Although the city had previously adopted OKRs in 2018, the mayor had paused them in 2020 to focus efforts on the pandemic. Now there was a lot of talk about losing money, but much less about how to move forward. The team knew they had to decrease spending, but the discussion was very general. There were no specific targets to work toward.
Finch thought returning to OKRs could guide the city’s officials with the new challenge of staying financially afloat during the pandemic-induced economic downturn. The mayor liked the idea. So Finch drafted some OKRs. Using financial stability as their North Star objective, Finch worked with the city’s commissioner of finance and other leaders to determine how much could be realistically cut from their spending. The resulting KR was a shared commitment across leadership to spend 10 percent less than the year before.
“It’s kind of powerful for people to actually see that we are supposed to hit $14 million and right now we’re at $11 million. We’re doing good, we’re doing our part, rather than just saying spend less,” said Finch.

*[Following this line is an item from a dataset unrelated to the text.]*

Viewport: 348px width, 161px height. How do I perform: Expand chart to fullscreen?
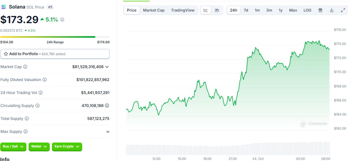click(x=343, y=10)
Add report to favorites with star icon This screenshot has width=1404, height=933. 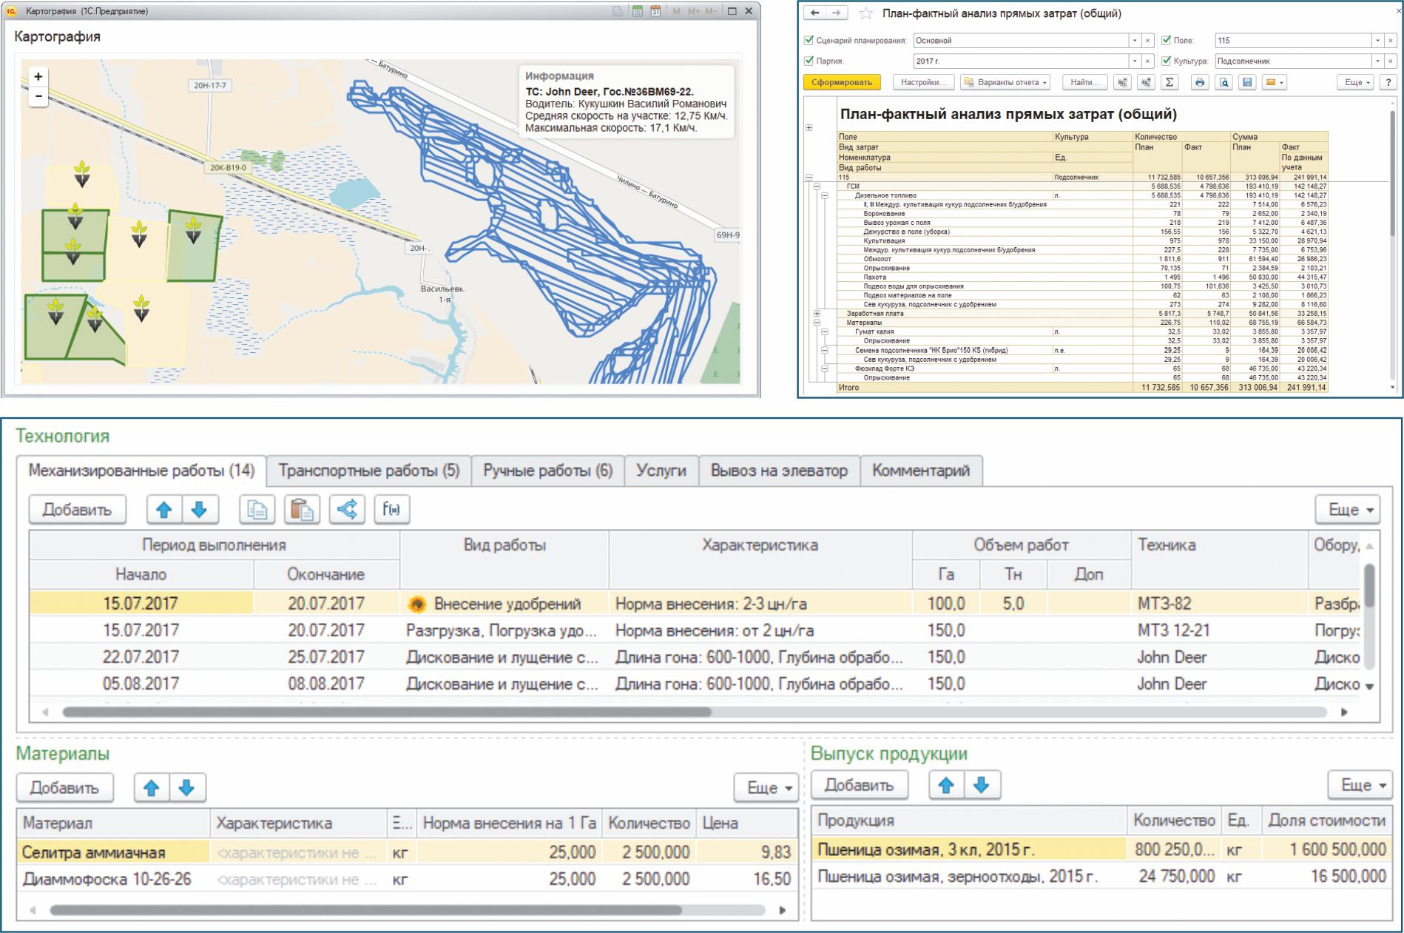tap(865, 13)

Other objectives were revived from before the pandemic, with the KRs adjusted to meet present realities. For example, the financial stability objective changed from reducing budget variance to accelerating spending cuts and increasing revenue with consideration for how the pandemic had affected each area.
“We spend a lot of time talking about the financial impact of COVID, so let’s have some key results related to that,” says Finch recalling examples from the discussions. “We’re spending a long time talking about neighborhood conditions and business conditions. Let’s have some key results related to those.”

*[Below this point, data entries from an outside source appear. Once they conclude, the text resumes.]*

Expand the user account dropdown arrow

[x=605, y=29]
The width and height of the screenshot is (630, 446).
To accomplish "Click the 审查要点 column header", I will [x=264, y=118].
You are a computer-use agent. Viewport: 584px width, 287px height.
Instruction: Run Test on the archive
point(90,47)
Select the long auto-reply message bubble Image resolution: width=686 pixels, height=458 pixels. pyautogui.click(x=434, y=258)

Discussions like these helped the team move from budget targets to specific actions, even re-evaluating ideas that had been stuck in deliberations for a long time. For example, to meet the OKR to increase revenue the city council finally resolved to sell city-owned property. By tying the city-property sale project to OKRs, the team was finally able to identify all the “dominoes’’ that needed to fall to make the plan a reality. They laid out each critical step that needed to be done and attached due dates.
“I’m really happy that this is a key result because I think it increases accountability,” said Finch.
A climb out of a $22 million dollar budget deficit is daunting for any small city. During a time of uncertainty, using OKRs offered structure and guidance to navigate through layers of bureaucracy. By staying productive and focused, the city’s long-term bond rating remained the same. Moody’s Investors Services and S&P Global Ratings, the world’s top credit ratings agencies, credited the City’s “proactive” and “fast” budget adjustments. And on May 7 City Hall opened to the public, with some improvements, after being closed for over a year.
Finch, who left her post with the city last year, put Syracuse on the path of reaching audacious goals by breaking them down into reachable milestones. Seeing the difference in the city’s game plan with and without OKRs has led Finch into new territory. Through her new startup, Change Mechanics, she plans to help other city governments hone in on what’s really important and what does not matter.
“Changing local government is hard,” Finch wrote. “Sometimes when things are challenging it helps to break things down and just focus on the next step in front of you. Simply do the next right thing.”